By Alex Inwood, 16 Nov 2015 Car Reviews

Long Term Test: Mazda 2 - Pt. 1

After a flotilla of sports and prestige cars, Inwood joins the mainstream.

Oh, how the mighty have fallen. I’m sitting in my driveway at the wheel of my new long term Mazda 2, grappling with what can only be called a reality check.

Since joining Wheels two and a half years ago, I’ve enjoyed a golden run of long termers. Even as the office junior I managed to wangle a Toyota 86, then a Range Rover Evoque, and most recently a Volkswagen Golf GTI Performance.

Lofty heights, you’ll agree, so the news that my next long termer would be a Mazda 2 – a budget city car – was difficult to swallow.

Granted, this makes me sound like a massive snob. I shouldn’t have worried; this Mazda 2 is seriously impressive.

The model I have here is the range-topping Genki, which, thanks to $200 of premium paint costs $20,190. That’s a five grand hike over the base $14,990 Neo, but there’s plenty of bling for your buck, like 16-inch alloys, automatic wipers, an enormous and intuitive 7.0-inch infotainment display, cruise control, Bluetooth, sat-nav and the same head-up display system as an up-spec Mazda 3.

Mazda 2 interior

It also has one of the best small-car interiors around. It might be a ‘light car’, but the Genki’s carefully executed interior is wonderfully premium. The dash design is a masterstroke, as are the digital/analogue instruments and leather multi-function steering wheel. Even the Audi-esque circular air-con vents scream class.

The exterior design is a highlight, too. The old 2 was a soft, feminine thing to look at, but this new car, infused with Mazda’s Kodo design language and a new, angular front, is suitably handsome.

Where the 2’s magic really lies, though, is under the bonnet. After six months in the king of all Golf GTIs, I feared the 2’s engine would feel gutless. Again, I was wrong.

Mazda 2 front side view

Genki and mid-spec Maxx variants run a higher output, higher compression (13.0:1) version of Mazda’s new 1.5-litre naturally aspirated four and it’s a gem. Muscular, flexible and almost unbelievably tractable, it’s easily one of the best applications of Mazda’s SkyActiv engine tech.

True, given its modest 81kW and 141Nm outputs, the Genki is no powerhouse, but select the right gear and it never feels underpowered, even on hilly roads. And swapping cogs in the 2’s crisp six-speed manual ’box is no hardship. In fact, the beautifully oiled, mechanical-feeling gearshift is so sweet I’ve found myself changing ratios unnecessarily, purely for fun.

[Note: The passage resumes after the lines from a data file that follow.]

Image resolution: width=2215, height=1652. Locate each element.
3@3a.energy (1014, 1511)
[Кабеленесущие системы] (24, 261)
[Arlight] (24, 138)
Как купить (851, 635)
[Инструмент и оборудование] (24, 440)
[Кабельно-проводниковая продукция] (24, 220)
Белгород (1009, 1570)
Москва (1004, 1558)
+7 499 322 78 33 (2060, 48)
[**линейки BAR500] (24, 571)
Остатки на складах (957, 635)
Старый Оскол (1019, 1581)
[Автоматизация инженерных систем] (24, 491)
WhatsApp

The one glaring chink in the Genki’s armour is the lack of a reversing camera, which is a $420 option. This oversight is a shame, not only because competitors such as Honda’s base $14,990 Jazz include one as standard, but because the 2’s narrow, sweeping glasshouse and thick C-pillar mean you really need one. Reversing out of angle parks is a rather tricky experience.

Mazda 2 driving around corner

Still, I can honestly say that, so far, I’m rapt in the little Mazda. It’s so convincing that if I’d just dropped $20K of my own hard-earned on it, I wouldn’t be disappointed. It not only boasts remarkable value and an involving, economical drivetrain, but thanks to its stylish new look and superb interior, it has character and personality, too.

Reality check? Pah, seems my golden run of long termers continues.

Model split

The top-spec Genki we have here might bristle with high-tech toys and a stunning interior, but Mazda says the most popular variant will be the base $14,990 Neo, which will account for a whopping 60 percent of sales. Mid-spec Maxx and Genki models will each draw 20 percent of buyers. Neo models make do with a lower-output 79kW/139Nm 1.5-litre atmo four, roll on 15-inch steel wheels and, thanks to a plastic steering wheel and different instrument layout, lack the Genki’s interior sparkle.

Is bigger better?

New Mazda 2 is larger than its predecessor everywhere except width. Overall length has grown 160mm, it’s 20mm taller and the wheelbase is 80mm longer. Its wheels now sit closer to the car’s corners, and while the new 2 isn’t necessarily roomier, it’s a lot more comfortable. Front seats, which come from the Mazda 3, are wide yet supportive, as is the rear bench.